━━ Data provided
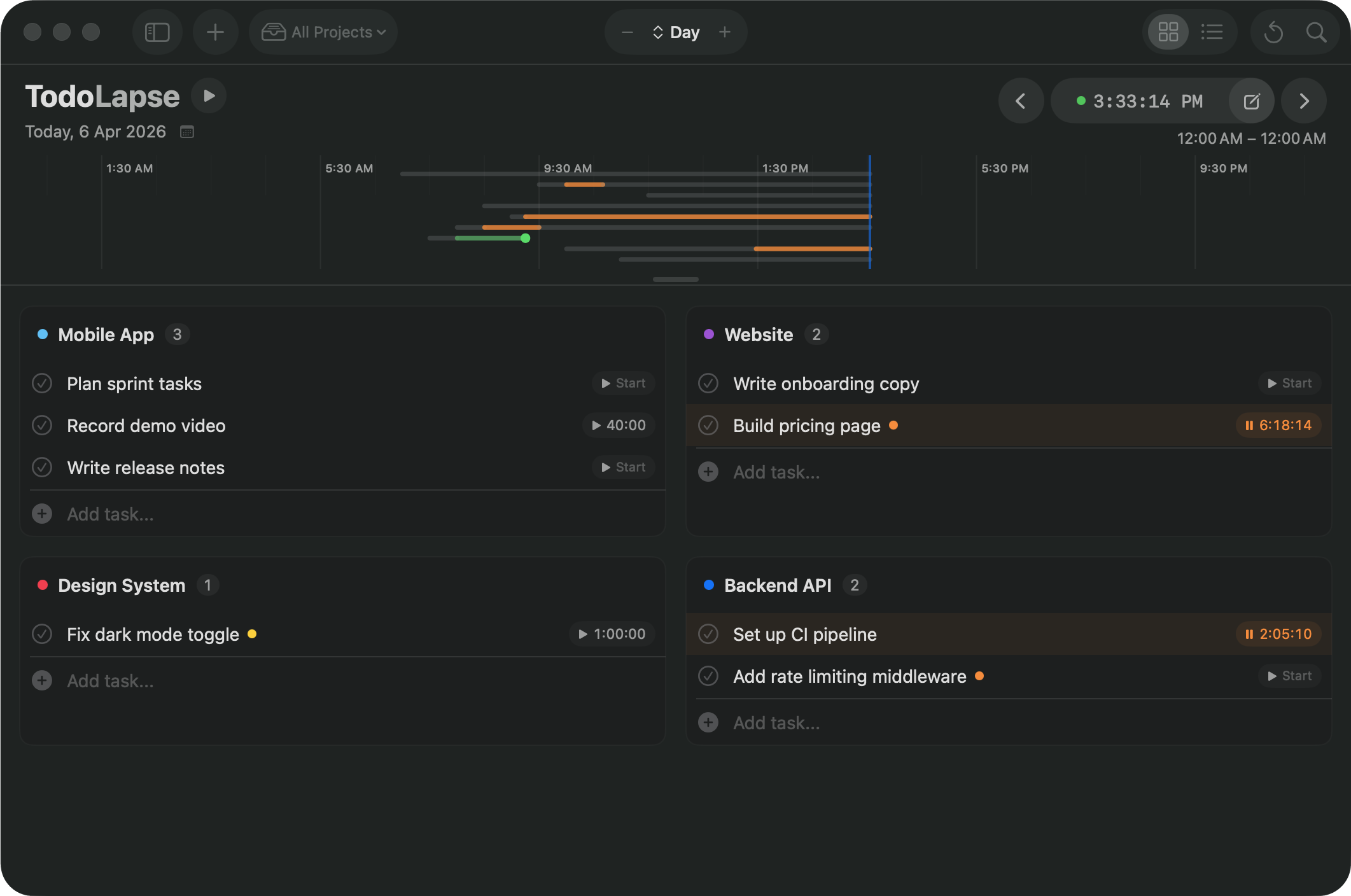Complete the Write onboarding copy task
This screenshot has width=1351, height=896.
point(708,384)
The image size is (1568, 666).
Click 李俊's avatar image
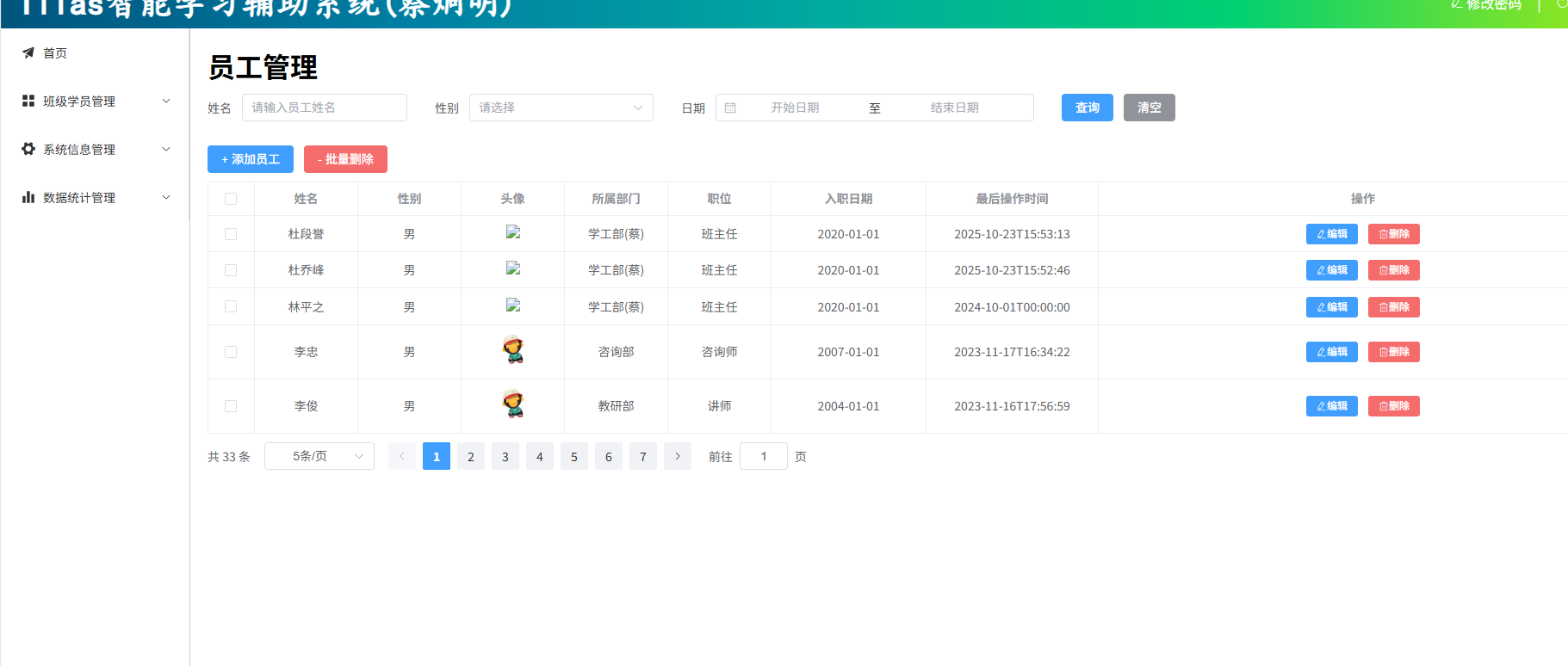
━━━━
Switch every "avatar" to "profile" in the items above and write out all their lines again with nothing else changed. Leave the pictures out.

**Result of this exercise:**
Complete the Write onboarding copy task
This screenshot has width=1351, height=896.
point(708,384)
The image size is (1568, 666).
Click 李俊's profile image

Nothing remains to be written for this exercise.